▶ [Job item A]: Place the lines of the records into a Markdown table with the columns Row and Line, omitting blank lines. Begin at the line that contains "The image size is (684, 502)." and stop after the line that contains "category-label: Global net".

▶ [Excerpt to read]:
Good morning CHS supporters! Welcome to April!
We hope you enjoyed the long weekend and had lots of fun with both two- and four-legged friends and family members!
April is volunteer month here on the blog, so we will be bringing you a sneak peek behind the scenes of some of our volunteer roles. If there is a volunteer role or something related to volunteering that you would like to have us cover, please email firstname.lastname@example.org or share it in our Facebook group! We will try to cover as many of your ideas as we can!
Today we are looking at one of our most popular volunteer roles: Dog Walking!
At Calgary Humane Society our dog walkers are a key part of how we care for all of the wonderful pooches that call CHS their temporary home. Our dog walkers provide CHS dogs with much-needed enrichment, exercise and attention throughout the day. This helps burn off excess energy, exercise bored brains and also helps to teach our dogs some of the key walking skills they will need in their new home!
We love our dog walkers! And, as it turns out, there are lots of folks out there that love walking dogs! At CHS we frequently get emails from kind people asking us if they can come for an afternoon to walk dogs. While we LOVE that people want to come in and help with our dogs, becoming a dog walker with CHS requires a 6+ month commitment to a regular weekly shift… why? We’re glad you asked!
When most people think of dog walking, they often think of what it is like to walk their own dogs, or dogs that belong to friends and family members. In looking at shelter dogs, it is important to remember that shelter dogs do not yet have the bond with their human family that dogs in the community have. So while your personal dog (or a dog you have a relationship with) may pick up on your subtle cues while walking, a shelter dog may not be able to do this. You may also be able to better predict the behavior of a dog that you know in the community compared to a shelter dog that you are meeting for the first time. Another key consideration with walking shelter dogs is safety. In the community, you are responsible for keeping the community safe from your dog and keeping your dog safe from the community. Likewise, CHS is responsible for not only keeping our dogs safe in the community, but keeping the community safe around our dogs as well. In addition to this legal responsibility, we also know that CHS shelter dogs walking in the community are ‘spokesdogs’ for shelter dogs everywhere, so we feel it is extra important that our dog walkers are able to help these dogs but their best paw forward! So what does this mean for our volunteer dog walkers?

▶ [Data excerpts]:
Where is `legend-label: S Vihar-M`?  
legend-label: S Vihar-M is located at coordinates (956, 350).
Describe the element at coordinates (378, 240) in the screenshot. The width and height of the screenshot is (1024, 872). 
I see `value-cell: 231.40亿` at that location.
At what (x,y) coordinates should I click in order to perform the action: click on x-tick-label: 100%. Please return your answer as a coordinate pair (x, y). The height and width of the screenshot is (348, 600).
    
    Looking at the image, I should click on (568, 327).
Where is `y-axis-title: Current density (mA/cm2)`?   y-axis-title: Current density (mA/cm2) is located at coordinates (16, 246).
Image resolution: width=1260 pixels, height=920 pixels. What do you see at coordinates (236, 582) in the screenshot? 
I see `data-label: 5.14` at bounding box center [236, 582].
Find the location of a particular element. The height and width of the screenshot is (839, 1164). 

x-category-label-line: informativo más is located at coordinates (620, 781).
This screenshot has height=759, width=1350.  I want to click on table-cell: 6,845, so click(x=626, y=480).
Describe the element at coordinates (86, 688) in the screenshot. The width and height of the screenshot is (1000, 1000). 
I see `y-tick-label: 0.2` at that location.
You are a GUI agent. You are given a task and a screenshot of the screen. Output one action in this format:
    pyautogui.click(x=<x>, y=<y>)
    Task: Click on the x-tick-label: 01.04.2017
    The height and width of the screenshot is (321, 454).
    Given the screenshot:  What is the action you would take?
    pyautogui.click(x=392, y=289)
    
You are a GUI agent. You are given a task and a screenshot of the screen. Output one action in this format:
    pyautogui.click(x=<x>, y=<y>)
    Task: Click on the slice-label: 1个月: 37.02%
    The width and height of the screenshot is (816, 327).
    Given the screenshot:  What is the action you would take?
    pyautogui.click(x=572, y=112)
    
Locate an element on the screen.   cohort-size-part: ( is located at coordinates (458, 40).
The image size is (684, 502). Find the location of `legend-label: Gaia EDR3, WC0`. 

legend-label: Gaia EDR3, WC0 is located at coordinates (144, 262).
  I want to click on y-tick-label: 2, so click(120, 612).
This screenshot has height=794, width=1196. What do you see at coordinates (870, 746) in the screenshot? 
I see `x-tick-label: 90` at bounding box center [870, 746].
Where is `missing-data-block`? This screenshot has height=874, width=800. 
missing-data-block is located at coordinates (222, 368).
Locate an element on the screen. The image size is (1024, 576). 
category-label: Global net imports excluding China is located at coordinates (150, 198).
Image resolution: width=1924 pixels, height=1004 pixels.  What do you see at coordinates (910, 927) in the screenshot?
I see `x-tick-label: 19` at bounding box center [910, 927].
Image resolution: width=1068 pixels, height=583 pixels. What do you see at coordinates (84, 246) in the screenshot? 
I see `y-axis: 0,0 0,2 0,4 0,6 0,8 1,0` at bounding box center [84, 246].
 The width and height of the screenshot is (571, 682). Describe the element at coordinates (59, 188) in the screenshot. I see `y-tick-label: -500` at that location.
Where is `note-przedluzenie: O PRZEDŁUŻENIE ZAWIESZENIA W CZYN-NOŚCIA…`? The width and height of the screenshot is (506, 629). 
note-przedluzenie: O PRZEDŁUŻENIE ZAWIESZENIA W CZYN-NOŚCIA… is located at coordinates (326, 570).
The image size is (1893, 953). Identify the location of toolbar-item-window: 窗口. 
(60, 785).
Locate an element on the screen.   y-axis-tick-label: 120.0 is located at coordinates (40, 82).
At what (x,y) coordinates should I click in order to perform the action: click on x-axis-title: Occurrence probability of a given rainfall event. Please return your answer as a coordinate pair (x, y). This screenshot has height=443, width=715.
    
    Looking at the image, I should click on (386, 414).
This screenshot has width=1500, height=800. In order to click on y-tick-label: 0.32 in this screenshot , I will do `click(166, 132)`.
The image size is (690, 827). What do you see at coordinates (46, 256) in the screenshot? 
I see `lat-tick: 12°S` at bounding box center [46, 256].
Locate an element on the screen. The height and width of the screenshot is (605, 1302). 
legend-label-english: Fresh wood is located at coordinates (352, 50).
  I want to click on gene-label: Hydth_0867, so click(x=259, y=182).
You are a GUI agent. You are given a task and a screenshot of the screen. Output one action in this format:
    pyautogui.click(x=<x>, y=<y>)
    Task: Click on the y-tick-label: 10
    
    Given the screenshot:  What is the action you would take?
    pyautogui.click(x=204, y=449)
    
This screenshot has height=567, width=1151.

▶ [Job item B]: Write the passage that follows the last sentence of the post about volunteer dog walking at Calgary Humane Society.

▶ [Exercise output A]:
| Row | Line |
|---|---|
| 1 | The image size is (684, 502). Find the location of `legend-label: Gaia EDR3, WC0`.  |
| 2 | legend-label: Gaia EDR3, WC0 is located at coordinates (144, 262). |
| 3 |   I want to click on y-tick-label: 2, so click(120, 612). |
| 4 | This screenshot has height=794, width=1196. What do you see at coordinates (870, 746) in the screenshot?  |
| 5 | I see `x-tick-label: 90` at bounding box center [870, 746]. |
| 6 | Where is `missing-data-block`? This screenshot has height=874, width=800.  |
| 7 | missing-data-block is located at coordinates (222, 368). |
| 8 | Locate an element on the screen. The image size is (1024, 576).  |
| 9 | category-label: Global net imports excluding China is located at coordinates (150, 198). |

▶ [Exercise output B]:
Becoming a volunteer dog walker at CHS requires special training! Potential volunteers are screened with interviews and then asked to attend multiple training events where they learn about animal body language and specific dog walking techniques. At Calgary Humane Society we use harnesses and leashes designed for walking dogs on two points of contact – that means the leash connects to the harness in two places. This gives both the dog and the dog walker a lot more information and control while they are walking. Many of the dogs at Calgary Humane Society do not have good leash skills – in fact many of them may never have been on a leash before in their lives. Also, we’re not sure if you have seen some of our largest canine residents (we’re looking at you, CHS alumni Mozart and Chopin), but learning to safely control a dog that weighs almost as much as their human dog walker can take a lot of work! Having good control over the dogs is essential for the safety of both our pooches and our dog walkers. Having good control is also an important part of CHS being a good neighbor to all of the businesses surrounding the shelter. We have good relationships with our workplace neighbors because our dog walkers are able to ensure that they and the dogs they are walking show respect for the property of neighboring businesses – that means no peeing on the begonias or jumping on customers leaving the business!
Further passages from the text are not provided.